■ EXERCISE DESCRIPTION:
Look at the entries below and reproduce them exactly.

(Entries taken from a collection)
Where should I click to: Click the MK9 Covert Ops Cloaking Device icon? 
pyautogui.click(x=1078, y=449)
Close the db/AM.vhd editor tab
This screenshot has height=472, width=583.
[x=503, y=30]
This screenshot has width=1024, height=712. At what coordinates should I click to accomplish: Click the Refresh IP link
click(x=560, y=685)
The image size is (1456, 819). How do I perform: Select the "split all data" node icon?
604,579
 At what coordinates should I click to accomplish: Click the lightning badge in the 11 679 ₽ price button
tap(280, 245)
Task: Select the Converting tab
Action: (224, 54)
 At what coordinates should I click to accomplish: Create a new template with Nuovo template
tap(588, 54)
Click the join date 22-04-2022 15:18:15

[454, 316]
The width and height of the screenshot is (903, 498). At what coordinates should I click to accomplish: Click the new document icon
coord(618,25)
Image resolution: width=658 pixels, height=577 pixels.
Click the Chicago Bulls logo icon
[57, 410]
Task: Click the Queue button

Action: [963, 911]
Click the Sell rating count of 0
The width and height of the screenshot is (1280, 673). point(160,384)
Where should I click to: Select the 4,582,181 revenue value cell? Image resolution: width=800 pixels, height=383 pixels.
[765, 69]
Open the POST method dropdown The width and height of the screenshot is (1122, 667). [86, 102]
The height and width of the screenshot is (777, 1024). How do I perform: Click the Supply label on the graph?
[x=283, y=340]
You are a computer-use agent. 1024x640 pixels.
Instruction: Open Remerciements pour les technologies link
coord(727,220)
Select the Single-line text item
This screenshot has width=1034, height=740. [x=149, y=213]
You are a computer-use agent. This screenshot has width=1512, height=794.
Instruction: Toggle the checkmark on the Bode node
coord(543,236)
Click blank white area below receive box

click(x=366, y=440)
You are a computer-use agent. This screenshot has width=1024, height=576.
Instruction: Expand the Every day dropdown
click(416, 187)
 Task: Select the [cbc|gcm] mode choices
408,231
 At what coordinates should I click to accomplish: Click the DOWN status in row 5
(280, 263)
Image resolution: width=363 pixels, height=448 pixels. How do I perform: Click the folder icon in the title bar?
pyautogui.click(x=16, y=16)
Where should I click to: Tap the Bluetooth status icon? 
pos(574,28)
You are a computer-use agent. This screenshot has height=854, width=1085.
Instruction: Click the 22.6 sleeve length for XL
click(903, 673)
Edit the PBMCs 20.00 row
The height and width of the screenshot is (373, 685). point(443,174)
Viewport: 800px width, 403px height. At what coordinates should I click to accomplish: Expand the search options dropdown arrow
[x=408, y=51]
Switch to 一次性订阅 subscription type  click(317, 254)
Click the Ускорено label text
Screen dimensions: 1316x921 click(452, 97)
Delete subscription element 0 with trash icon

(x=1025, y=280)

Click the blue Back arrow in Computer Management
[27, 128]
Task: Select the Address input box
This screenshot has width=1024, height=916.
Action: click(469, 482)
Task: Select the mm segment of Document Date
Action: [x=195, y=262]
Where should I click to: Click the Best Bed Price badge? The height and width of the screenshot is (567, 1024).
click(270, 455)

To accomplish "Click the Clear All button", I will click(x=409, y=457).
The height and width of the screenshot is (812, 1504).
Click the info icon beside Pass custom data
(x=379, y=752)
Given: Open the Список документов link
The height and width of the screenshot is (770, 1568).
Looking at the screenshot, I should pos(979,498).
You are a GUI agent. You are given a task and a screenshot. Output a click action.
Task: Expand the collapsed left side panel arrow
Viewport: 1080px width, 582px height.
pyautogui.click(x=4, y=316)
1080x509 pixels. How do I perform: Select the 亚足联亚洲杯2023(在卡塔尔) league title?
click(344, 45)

■ ANSWER AREA:
Where should I click to: Click the MK9 Covert Ops Cloaking Device icon? 
pyautogui.click(x=1078, y=449)
Close the db/AM.vhd editor tab
This screenshot has height=472, width=583.
[x=503, y=30]
This screenshot has width=1024, height=712. At what coordinates should I click to accomplish: Click the Refresh IP link
click(x=560, y=685)
The image size is (1456, 819). How do I perform: Select the "split all data" node icon?
604,579
 At what coordinates should I click to accomplish: Click the lightning badge in the 11 679 ₽ price button
tap(280, 245)
Task: Select the Converting tab
Action: (224, 54)
 At what coordinates should I click to accomplish: Create a new template with Nuovo template
tap(588, 54)
Click the join date 22-04-2022 15:18:15

[454, 316]
The width and height of the screenshot is (903, 498). At what coordinates should I click to accomplish: Click the new document icon
coord(618,25)
Image resolution: width=658 pixels, height=577 pixels.
Click the Chicago Bulls logo icon
[57, 410]
Task: Click the Queue button

Action: [963, 911]
Click the Sell rating count of 0
The width and height of the screenshot is (1280, 673). point(160,384)
Where should I click to: Select the 4,582,181 revenue value cell? Image resolution: width=800 pixels, height=383 pixels.
[765, 69]
Open the POST method dropdown The width and height of the screenshot is (1122, 667). [86, 102]
The height and width of the screenshot is (777, 1024). How do I perform: Click the Supply label on the graph?
[x=283, y=340]
You are a computer-use agent. 1024x640 pixels.
Instruction: Open Remerciements pour les technologies link
coord(727,220)
Select the Single-line text item
This screenshot has width=1034, height=740. [x=149, y=213]
You are a computer-use agent. This screenshot has width=1512, height=794.
Instruction: Toggle the checkmark on the Bode node
coord(543,236)
Click blank white area below receive box

click(x=366, y=440)
You are a computer-use agent. This screenshot has width=1024, height=576.
Instruction: Expand the Every day dropdown
click(416, 187)
 Task: Select the [cbc|gcm] mode choices
408,231
 At what coordinates should I click to accomplish: Click the DOWN status in row 5
(280, 263)
Image resolution: width=363 pixels, height=448 pixels. How do I perform: Click the folder icon in the title bar?
pyautogui.click(x=16, y=16)
Where should I click to: Tap the Bluetooth status icon? 
pos(574,28)
You are a computer-use agent. This screenshot has height=854, width=1085.
Instruction: Click the 22.6 sleeve length for XL
click(903, 673)
Edit the PBMCs 20.00 row
The height and width of the screenshot is (373, 685). point(443,174)
Viewport: 800px width, 403px height. At what coordinates should I click to accomplish: Expand the search options dropdown arrow
[x=408, y=51]
Switch to 一次性订阅 subscription type  click(317, 254)
Click the Ускорено label text
Screen dimensions: 1316x921 click(452, 97)
Delete subscription element 0 with trash icon

(x=1025, y=280)

Click the blue Back arrow in Computer Management
[27, 128]
Task: Select the Address input box
This screenshot has width=1024, height=916.
Action: click(469, 482)
Task: Select the mm segment of Document Date
Action: [x=195, y=262]
Where should I click to: Click the Best Bed Price badge? The height and width of the screenshot is (567, 1024).
click(270, 455)

To accomplish "Click the Clear All button", I will click(x=409, y=457).
The height and width of the screenshot is (812, 1504).
Click the info icon beside Pass custom data
(x=379, y=752)
Given: Open the Список документов link
The height and width of the screenshot is (770, 1568).
Looking at the screenshot, I should pos(979,498).
You are a GUI agent. You are given a task and a screenshot. Output a click action.
Task: Expand the collapsed left side panel arrow
Viewport: 1080px width, 582px height.
pyautogui.click(x=4, y=316)
1080x509 pixels. How do I perform: Select the 亚足联亚洲杯2023(在卡塔尔) league title?
click(344, 45)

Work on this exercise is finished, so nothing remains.